Kim, an East Graduate and United States Representative of New Jersey’s 3rd Congressional District, was present on capitol grounds that fateful day. He recounts multiple bomb threats that were issued prior to the capital breach, but he could not have suspected what was to come. Once alerted rioters had entered the building, he immediately activated shelter-in-place procedures.

“It was just such a surreal experience in many ways,” said Kim. “We’re sitting in the rotunda right now, and it’s still hard for me to really walk around the capitol without thinking about just how bad things got that day.”

According to Architect of the Capitol J. Brett Blanton, rioters caused nearly 30 million dollars of damage to the building, not to mention led to the deaths of five people. Over 250 have been identified for their part in the insurrection as of March.

“As we walked through [the capitol], and to feel like it was being disrespected and desecrated, I’ll never forget that,” said Kim. “It just hit me on such a fundamental level, how much trouble we had that day.”

Despite being on capitol grounds at the time of the breach, Kim was not present on the House floor. Once conditions were safe, however, he withdrew from the Rayburn House Office Building to witness the aftermath of insurrection firsthand.

To Kim, the sight was utterly devastating. He claims the U.S. capitol is the most beautiful building in the country, and usually loves to see Americans traverse its halls. While Kim assumed protestors would cause disruptions, going as far as to ask his staff to stay home January 6th, he did not expect the extent to which things escalated.

“For several hours on January 6th the United States government was not in control of the United States Capitol,” said Kim. “That is just a very shocking, and crazy realization still, to this day.”

As events defused, a photo began circulating of Kim cleaning up trash left by rioters in the Rotunda and National Statuary Hall. Overwhelmed by an instinctual urge to help, he does not view his actions as extraordinary or worthy of recognition. Rather, to him they represent the desire of unification. A desire present in the hearts of most Americans.

“I had so many people reach out to me after January 6th– both Democrat and Republican– saying [the insurrection] does not represent our nation. We definitely have challenges ahead,” he said.

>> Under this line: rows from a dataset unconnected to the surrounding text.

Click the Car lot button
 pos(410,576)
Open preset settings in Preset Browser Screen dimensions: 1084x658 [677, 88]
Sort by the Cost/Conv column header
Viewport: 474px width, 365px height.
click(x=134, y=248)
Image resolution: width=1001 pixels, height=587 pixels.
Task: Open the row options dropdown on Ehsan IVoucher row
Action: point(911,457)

But with these challenges, Kim foresees a hopeful future. As an attendee of President Joe Biden’s inauguration ceremony on January 20th, Kim was presented with a facet of America that stands in stark contrast to the one he confronted just two weeks prior. Welcoming the 46th President of the United States, he sat surrounded by patriotism and ambition.

“It was very refreshing to be able to try to replace some of those memories [of the capitol riots],” said Kim. “Not forget the memories, but be able to replace some of that with something that shows that our country is at work, shows the resilience of our nation, and that we’re able to continue with our democracy.”

Kim is eager to help strengthen the fabric of American society and urges students to do their part. He reflects on his time at East and remembers the important lessons of service his experiences taught him. Aside from just voting when students turn 18, Kim insists there is more that can be done.

“Make sure that we are staying engaged, that we’re staying informed, that we’re seeking the information from a diversity of sources, and being very thoughtful about [their] accuracy,” he said.

Certainly, everyone was impacted by the Capitol Riots in a unique way. However, as Americans, Kim encourages this commonality to fuel action.

“We’re all ordinary people trying to go about our work, and we happen to live in extraordinary times right now,” he said. “And now the question is, what do we want to do about that?”